I tried different browsers with no cookies at all, removed cookies if there were some - same result unfortunately. Even changed the login data to admin:admin to make sure it is not a special char issue. Changed (and reverted) the encryption key, also no difference.

Yes, I am pretty much on a default setup, only template-wise I did some changes to the frontend. So only XML for comments and cookies for login. Going to re-install again and see if there is any changes.

EDIT: Same as before, was able to login once after reinstall. Clicked Logout and now can't login again. But I can login once I delete the settings.json /EDIT

EDIT2: The login issue appears to be somehow connected to the values I set for "name-field": "on", "password-field": "on", "email-field": "off", "website-field": "off", "allows-login": true, "uses-auto-login": false, I can't figure a pattern though :D /EDIT2

jorgesumle commented 4 years ago

I have the same problem.

jacobwb commented 4 years ago

@magicmastermindmurks Thank you for the info. I have managed to reproduce the issue on my end, and I believe I have now fixed the issue. Please try the latest code and let me know if it's fixed.

FYI: I know it isn't obvious, but some settings affect others. For example, if you disable the password field, the login also gets disabled. I think this or another combination of setting changes caused the login to get disabled for you, which made it impossible to login as Admin as well. I plan to fix this at some point, to make it more obvious that a setting affects other settings.
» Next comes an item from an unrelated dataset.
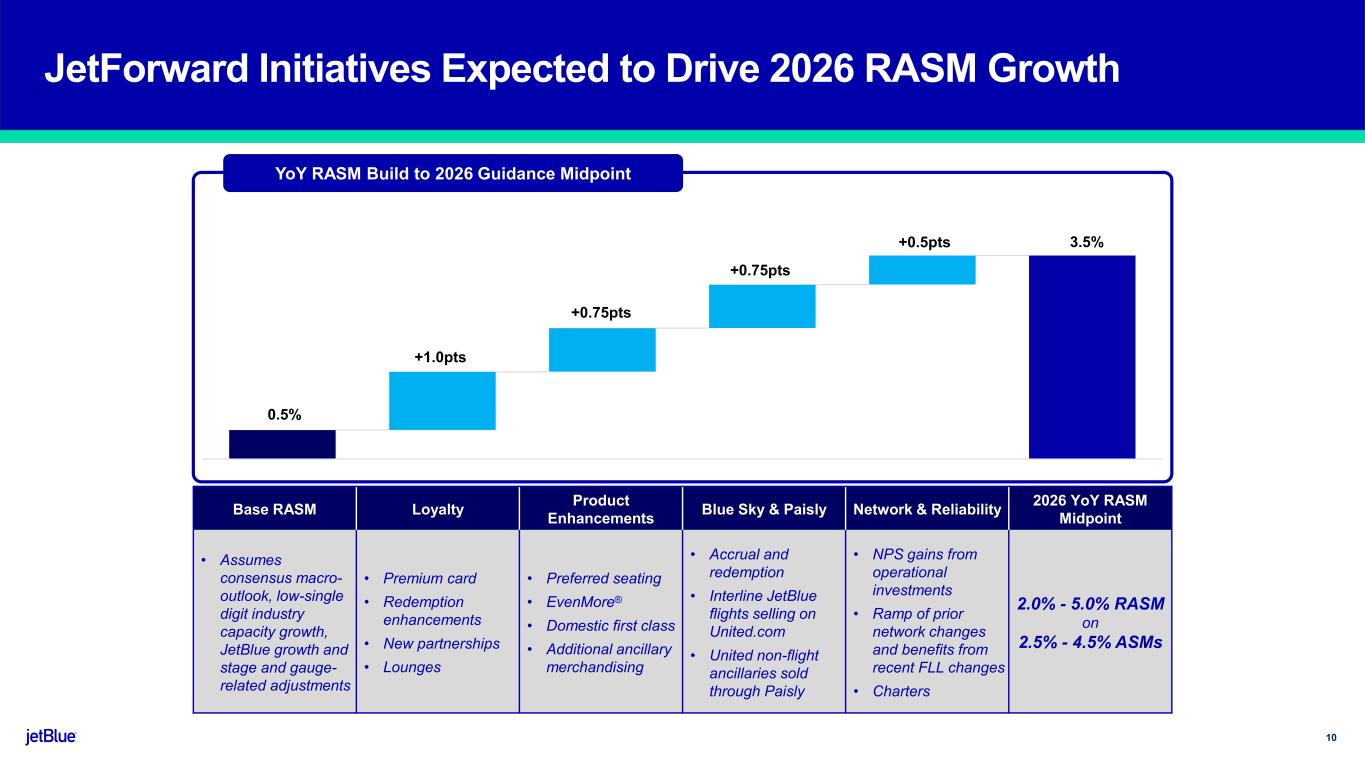Select the 2.0% - 5.0% RASM text

coord(1090,604)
magicmastermindmurks commented 4 years ago

Thanks for the information and the fix, I will check it as soon as possible. Maybe you can avoid the confusion about the settings with a different wording. I only associated the login settings with "user" login since deactivating administrative login would have not even been a possible intent in my head.

magicmastermindmurks commented 4 years ago

Sorry for taking so long. I finally updated the files your changed and the issue is resolved. Thank you very much!